(Ilustración: Rolando Pinillos)
(Ilustración: Rolando Pinillos)
Iván Alonso

En los últimos años Alek ha sido quien edita esta columna. No nos conocemos personalmente. Nuestro contacto ha sido nada más por teléfono o por correo electrónico. Siempre atento cuando una falla gramatical se nos colaba entre los dedos; siempre acertado en sus sugerencias cuando alguna parte del texto no estaba del todo clara. Qué envidia, ahora viajará a hacer una maestría en economía. Si de algo sirve, esto es lo que una vida de economista nos ha enseñado hasta ahora. O quizás, para ser sinceros, lo que hemos querido aprender.

Hay que tener fe en el mercado. Es el mercado el que desarrolla la economía de un país, no las políticas de desarrollo. Estas hacen honor a su nombre solamente cuando sirven para liberar al mercado, para hacer que funcione mejor. No es mucho más lo que los gobiernos y las agencias de desarrollo pueden hacer, una vez que se eliminan los controles de precios y los subsidios, se racionalizan los impuestos y se bajan los aranceles y las barreras de entrada a las distintas actividades y ocupaciones.

El mercado, después de todo, no es más que una metáfora. Es una manera de referirnos a la interacción de cientos o miles o millones de individuos. El Estado, en su faceta de director, planificador u orientador de una economía, también es una metáfora, solo que no tan efectiva. El mercado decide qué producir, con qué producir y para quién producir basándose en cuánto valora la gente las cosas, en cuánto está dispuesta a sacrificar (de su tiempo o de otras cosas) para conseguirlas. Esa información se revela naturalmente cuando la gente compra o deja de comprar un producto; cuando los fabricantes suben los precios para atraer hacia sí los recursos con los que satisfacer necesidades crecientes o los bajan y liberan esos recursos para que encuentren otras necesidades que satisfacer; cuando esos mismos fabricantes u otros que pretenden ocupar su lugar encuentran la manera de producir a menor costo y llegar a los consumidores con un precio más bajo.

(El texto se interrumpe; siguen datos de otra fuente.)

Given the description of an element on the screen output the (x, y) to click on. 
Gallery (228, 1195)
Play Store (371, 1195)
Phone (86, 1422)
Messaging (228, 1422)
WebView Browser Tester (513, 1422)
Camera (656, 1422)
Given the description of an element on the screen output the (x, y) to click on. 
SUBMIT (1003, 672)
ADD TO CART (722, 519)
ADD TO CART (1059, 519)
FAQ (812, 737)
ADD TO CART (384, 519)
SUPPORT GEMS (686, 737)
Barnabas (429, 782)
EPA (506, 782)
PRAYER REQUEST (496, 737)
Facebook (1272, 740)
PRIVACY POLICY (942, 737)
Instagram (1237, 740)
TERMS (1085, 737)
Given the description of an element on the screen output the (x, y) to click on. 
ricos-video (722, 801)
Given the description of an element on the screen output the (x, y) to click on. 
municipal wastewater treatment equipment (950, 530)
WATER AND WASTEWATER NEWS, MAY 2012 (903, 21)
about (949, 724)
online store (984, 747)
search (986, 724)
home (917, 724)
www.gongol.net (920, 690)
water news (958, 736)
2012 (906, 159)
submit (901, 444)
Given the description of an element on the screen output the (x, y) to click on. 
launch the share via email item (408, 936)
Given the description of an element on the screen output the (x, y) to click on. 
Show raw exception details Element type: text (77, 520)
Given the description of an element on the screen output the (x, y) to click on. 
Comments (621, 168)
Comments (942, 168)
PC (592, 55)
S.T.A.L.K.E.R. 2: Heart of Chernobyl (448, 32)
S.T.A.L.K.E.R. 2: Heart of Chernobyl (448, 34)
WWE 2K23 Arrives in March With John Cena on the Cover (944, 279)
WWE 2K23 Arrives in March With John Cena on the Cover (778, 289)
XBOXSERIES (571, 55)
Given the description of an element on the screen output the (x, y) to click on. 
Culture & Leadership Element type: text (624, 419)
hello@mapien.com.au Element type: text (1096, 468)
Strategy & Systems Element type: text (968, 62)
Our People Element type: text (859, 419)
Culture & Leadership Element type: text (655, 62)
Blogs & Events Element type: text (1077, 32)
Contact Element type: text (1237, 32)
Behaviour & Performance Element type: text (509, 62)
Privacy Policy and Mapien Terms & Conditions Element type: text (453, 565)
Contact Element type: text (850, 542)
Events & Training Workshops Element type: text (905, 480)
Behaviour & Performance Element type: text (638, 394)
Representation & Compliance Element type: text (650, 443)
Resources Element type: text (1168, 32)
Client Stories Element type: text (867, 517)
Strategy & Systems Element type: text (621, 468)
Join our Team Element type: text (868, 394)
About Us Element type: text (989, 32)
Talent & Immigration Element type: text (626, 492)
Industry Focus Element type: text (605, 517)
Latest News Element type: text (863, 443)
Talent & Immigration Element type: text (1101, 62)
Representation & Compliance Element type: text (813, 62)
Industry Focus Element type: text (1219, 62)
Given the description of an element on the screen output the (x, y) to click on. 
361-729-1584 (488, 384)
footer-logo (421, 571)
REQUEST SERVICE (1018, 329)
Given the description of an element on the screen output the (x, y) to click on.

Todos los fenómenos económicos se hacen más inteligibles cuando uno piensa en oferta y demanda, oferta y demanda, oferta y demanda. Los impulsos y motivaciones que están detrás no desaparecen ni siquiera cuando el Estado interfiere en el funcionamiento del mercado. El mercado se ajusta, aunque el resultado de ese ajuste no sea, por lo general, el más deseable. Aumentamos los beneficios para los trabajadores; pues los sueldos se ajustan hacia abajo para compensar porque no se puede trasladar el costo a los consumidores. Ponemos un tope a las tasas de interés; pues aparecen los prestamistas informales porque los bancos no pueden prestarles a ciertos clientes a tasas más bajas y esos clientes prefieren pagar más que quedarse sin crédito.

Tampoco desaparecen por el hecho de que nuestras instituciones sean imperfectas o, peor, corruptas. Los resultados siempre serán mejores en la medida en que dejemos al mercado hacer su trabajo. Somos un país con una justicia corrupta, pero con una economía que crece; podríamos ser un país con una justicia corrupta y una economía que no crece. Abandonar las políticas de mercado no arregla el problema institucional. Que hayamos triplicado el tamaño de esta economía en los últimos 25 años, a pesar de la debilidad de nuestras instituciones, es un testimonio de la efectividad de la libertad económica.